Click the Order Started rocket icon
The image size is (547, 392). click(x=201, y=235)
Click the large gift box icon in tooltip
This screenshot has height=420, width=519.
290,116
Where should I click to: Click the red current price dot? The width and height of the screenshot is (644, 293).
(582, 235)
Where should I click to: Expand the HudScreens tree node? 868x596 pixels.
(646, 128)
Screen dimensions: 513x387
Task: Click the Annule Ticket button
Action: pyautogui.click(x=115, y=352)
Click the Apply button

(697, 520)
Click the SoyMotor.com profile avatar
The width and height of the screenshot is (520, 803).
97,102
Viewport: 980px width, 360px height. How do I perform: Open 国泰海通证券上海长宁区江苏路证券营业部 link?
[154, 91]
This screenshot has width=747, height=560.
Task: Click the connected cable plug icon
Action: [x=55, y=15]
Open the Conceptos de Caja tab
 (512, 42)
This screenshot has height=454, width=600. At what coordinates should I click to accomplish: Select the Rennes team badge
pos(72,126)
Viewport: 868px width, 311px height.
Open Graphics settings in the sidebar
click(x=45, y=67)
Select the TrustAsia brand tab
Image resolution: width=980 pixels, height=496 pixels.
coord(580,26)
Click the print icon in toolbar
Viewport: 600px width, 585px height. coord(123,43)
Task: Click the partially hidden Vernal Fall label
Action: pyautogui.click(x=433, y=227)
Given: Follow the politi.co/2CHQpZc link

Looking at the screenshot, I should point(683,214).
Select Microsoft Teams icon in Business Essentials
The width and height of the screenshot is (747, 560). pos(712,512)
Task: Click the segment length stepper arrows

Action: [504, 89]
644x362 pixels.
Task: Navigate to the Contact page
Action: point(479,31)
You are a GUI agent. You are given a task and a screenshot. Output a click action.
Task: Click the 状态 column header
■ ■ ■ ■
• [What you should do] Set down each line of the data precisely as it appears above.

• [Solution]
Click the Order Started rocket icon
The image size is (547, 392). click(x=201, y=235)
Click the large gift box icon in tooltip
This screenshot has height=420, width=519.
290,116
Where should I click to: Click the red current price dot? The width and height of the screenshot is (644, 293).
(582, 235)
Where should I click to: Expand the HudScreens tree node? 868x596 pixels.
(646, 128)
Screen dimensions: 513x387
Task: Click the Annule Ticket button
Action: pyautogui.click(x=115, y=352)
Click the Apply button

(697, 520)
Click the SoyMotor.com profile avatar
The width and height of the screenshot is (520, 803).
97,102
Viewport: 980px width, 360px height. How do I perform: Open 国泰海通证券上海长宁区江苏路证券营业部 link?
[154, 91]
This screenshot has width=747, height=560.
Task: Click the connected cable plug icon
Action: [x=55, y=15]
Open the Conceptos de Caja tab
 (512, 42)
This screenshot has height=454, width=600. At what coordinates should I click to accomplish: Select the Rennes team badge
pos(72,126)
Viewport: 868px width, 311px height.
Open Graphics settings in the sidebar
click(x=45, y=67)
Select the TrustAsia brand tab
Image resolution: width=980 pixels, height=496 pixels.
coord(580,26)
Click the print icon in toolbar
Viewport: 600px width, 585px height. coord(123,43)
Task: Click the partially hidden Vernal Fall label
Action: pyautogui.click(x=433, y=227)
Given: Follow the politi.co/2CHQpZc link

Looking at the screenshot, I should point(683,214).
Select Microsoft Teams icon in Business Essentials
The width and height of the screenshot is (747, 560). pos(712,512)
Task: Click the segment length stepper arrows

Action: [504, 89]
644x362 pixels.
Task: Navigate to the Contact page
Action: point(479,31)
You are a GUI agent. You are given a task and a screenshot. Output a click action.
Task: Click the 状态 column header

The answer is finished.